◆ **Data extracts**
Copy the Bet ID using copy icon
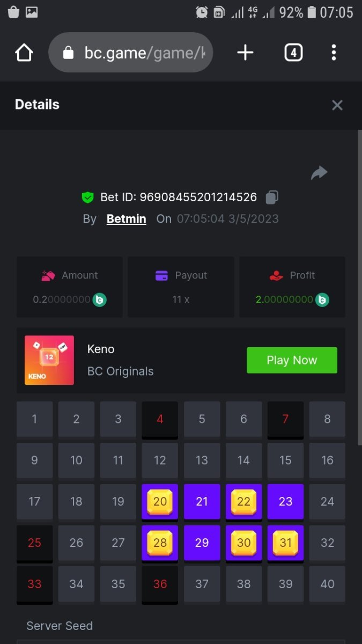 [272, 197]
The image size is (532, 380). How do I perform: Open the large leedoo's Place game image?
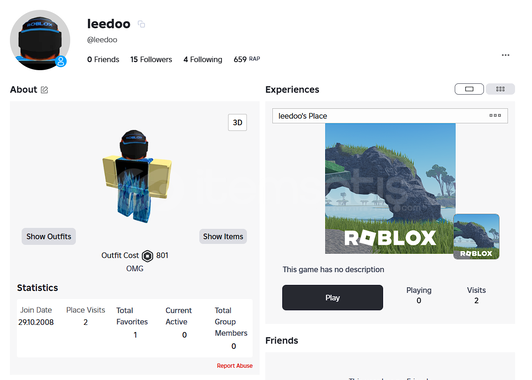(x=390, y=189)
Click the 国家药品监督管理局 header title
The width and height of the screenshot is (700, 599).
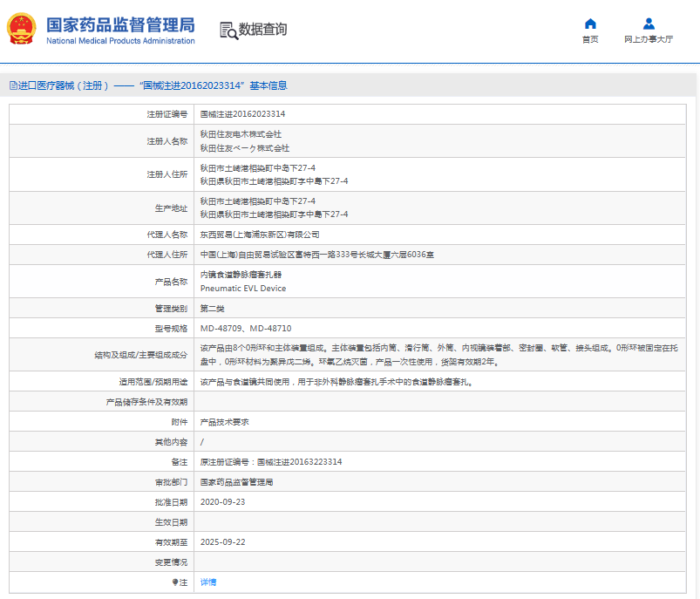[122, 24]
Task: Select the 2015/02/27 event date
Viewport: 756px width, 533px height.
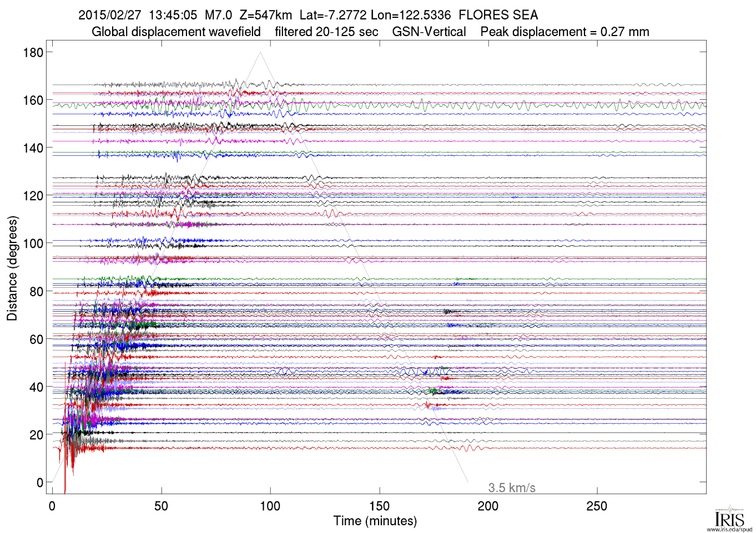Action: [109, 15]
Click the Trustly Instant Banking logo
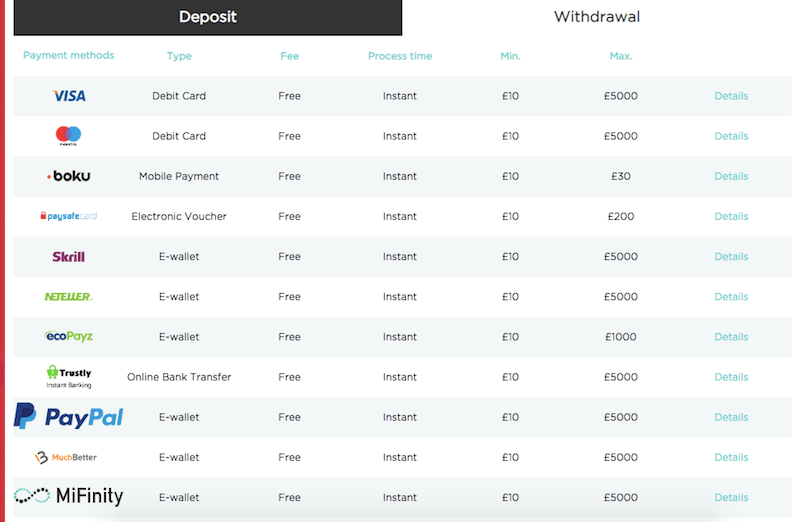This screenshot has height=522, width=800. [68, 377]
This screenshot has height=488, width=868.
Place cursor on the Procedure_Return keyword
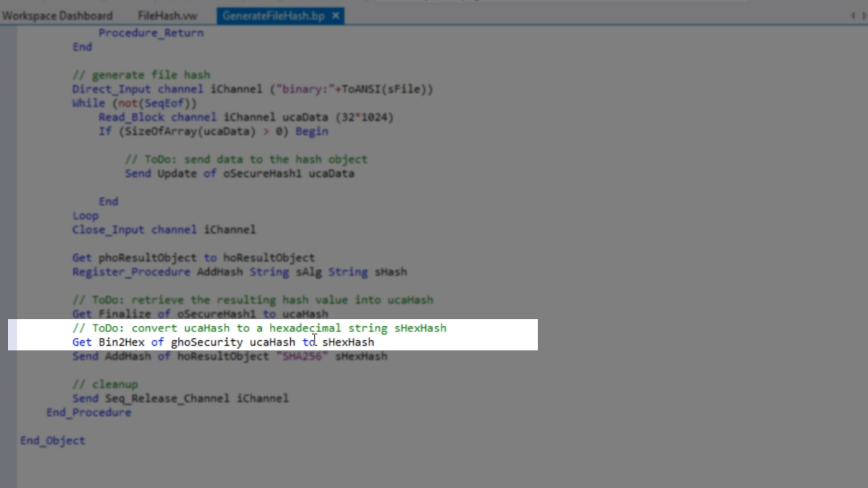coord(151,33)
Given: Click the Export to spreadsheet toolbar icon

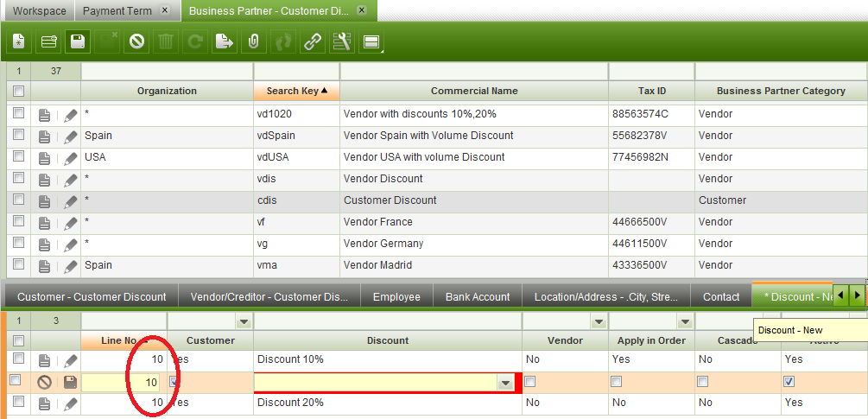Looking at the screenshot, I should pyautogui.click(x=225, y=41).

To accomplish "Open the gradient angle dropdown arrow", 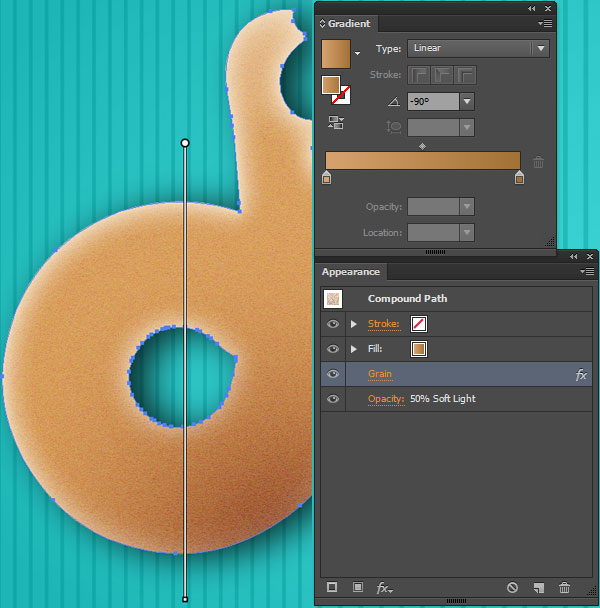I will coord(467,101).
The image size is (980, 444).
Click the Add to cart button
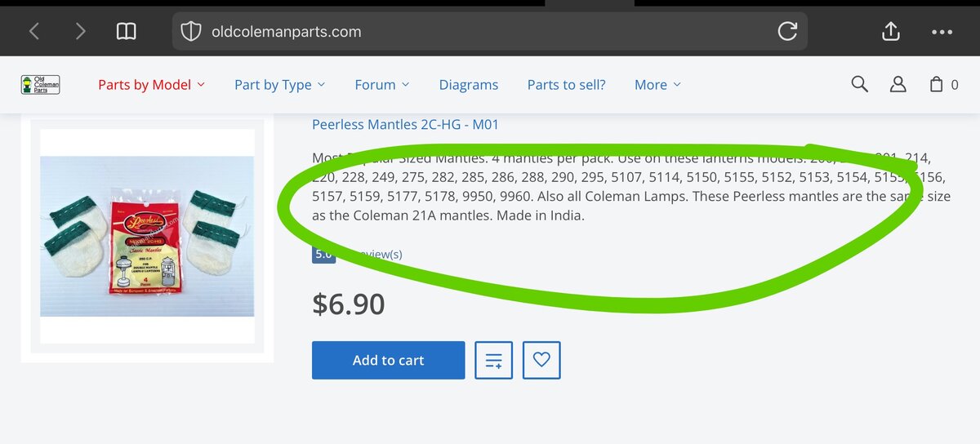388,360
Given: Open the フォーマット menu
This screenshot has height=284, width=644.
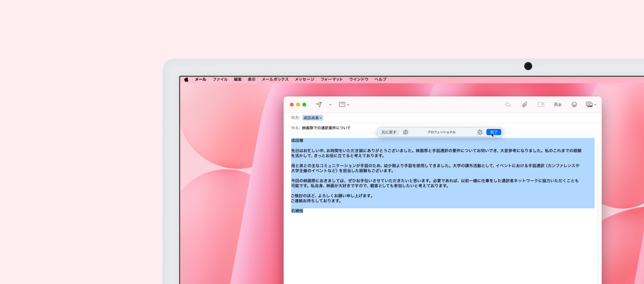Looking at the screenshot, I should click(x=332, y=79).
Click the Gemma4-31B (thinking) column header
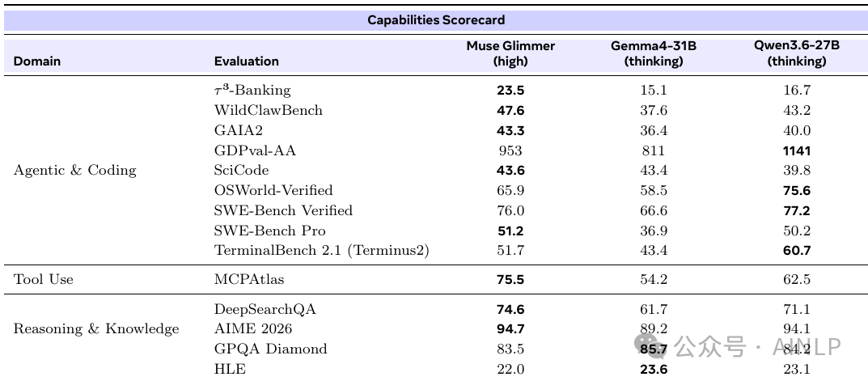The image size is (868, 381). (x=653, y=53)
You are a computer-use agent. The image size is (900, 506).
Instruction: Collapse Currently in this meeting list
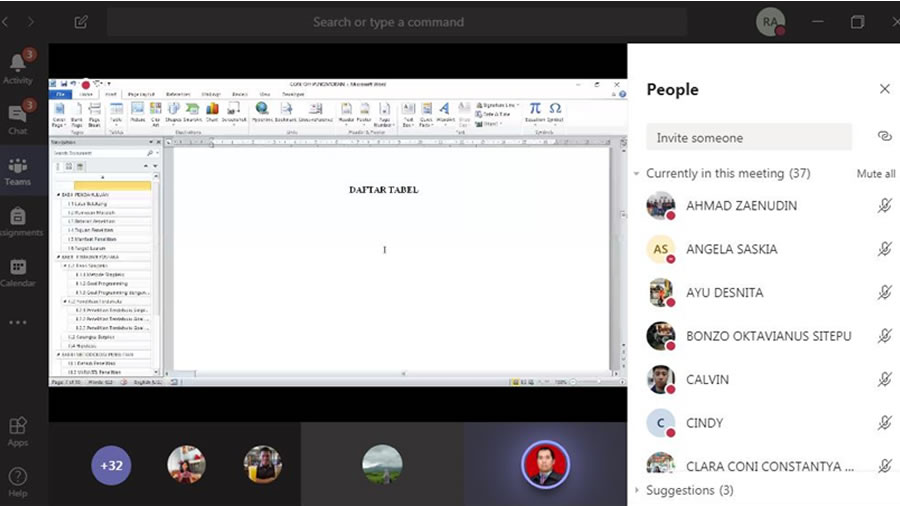click(637, 174)

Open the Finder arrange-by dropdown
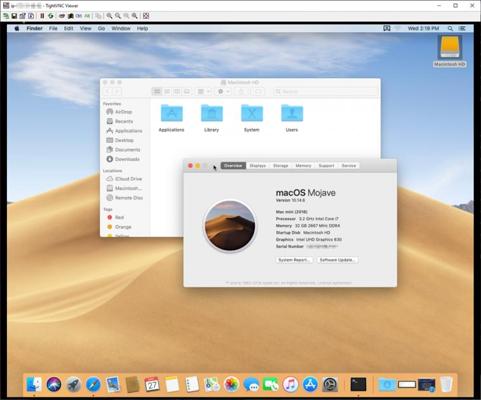[203, 91]
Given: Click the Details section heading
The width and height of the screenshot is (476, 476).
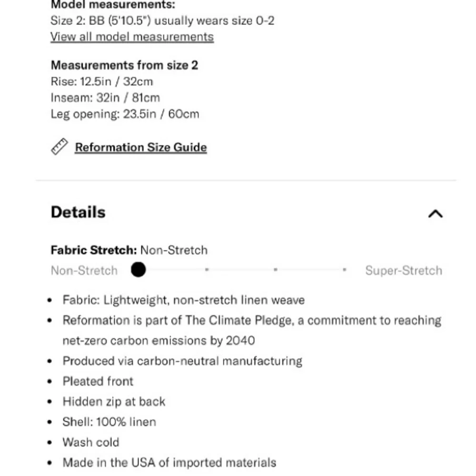Looking at the screenshot, I should [78, 212].
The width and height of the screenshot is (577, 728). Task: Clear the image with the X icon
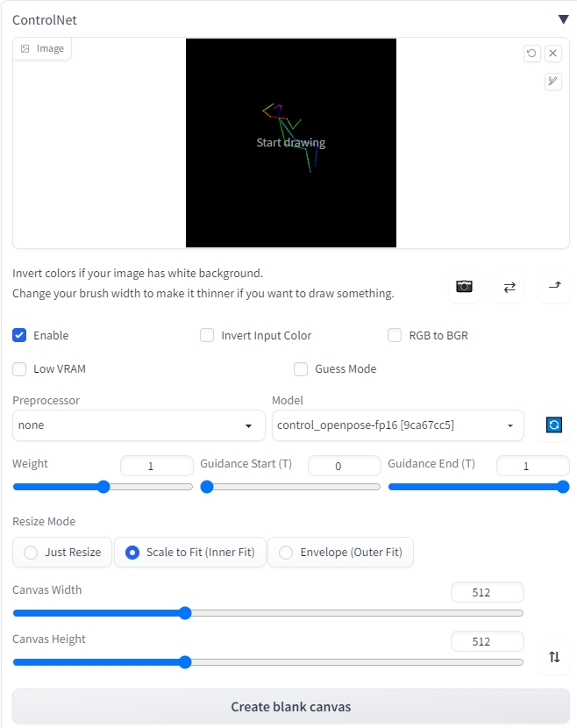(x=552, y=53)
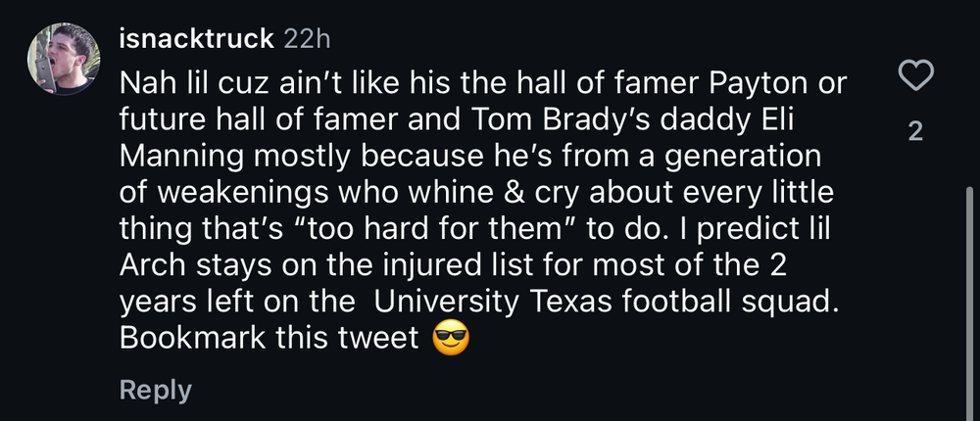This screenshot has width=980, height=421.
Task: Click the 22h timestamp
Action: pos(307,40)
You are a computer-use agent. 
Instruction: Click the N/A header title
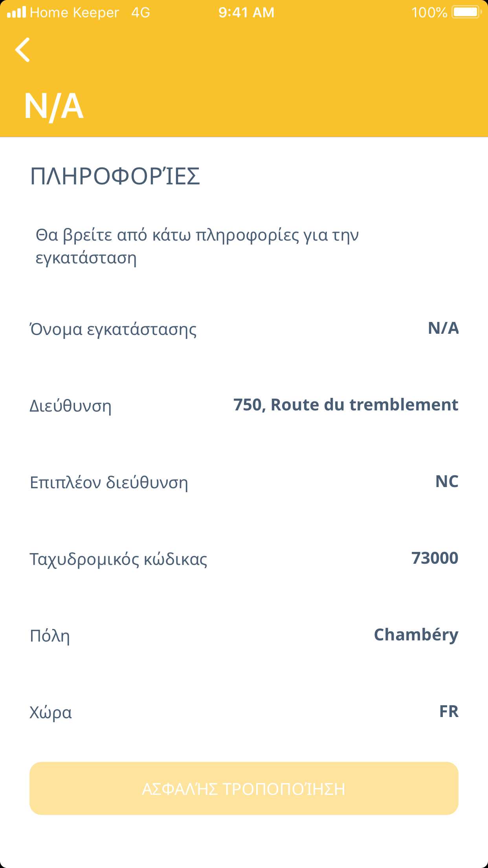click(54, 106)

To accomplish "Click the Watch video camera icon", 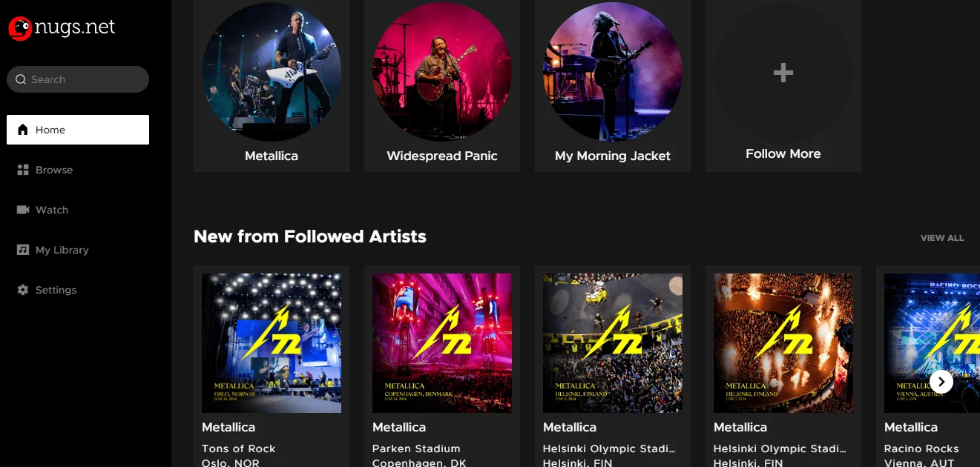I will tap(22, 210).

◆ **Activity**
Give back the exact lines above, running from the one that has "You are a computer-use agent. The" through the one that has "Given: Click the Details section heading", with nothing added and no pictures.

◆ **Answer to the exercise**
You are a computer-use agent. The image size is (900, 506).
Instruction: Collapse Currently in this meeting list
click(637, 174)

Open the Finder arrange-by dropdown
[203, 91]
Given: Click the Details section heading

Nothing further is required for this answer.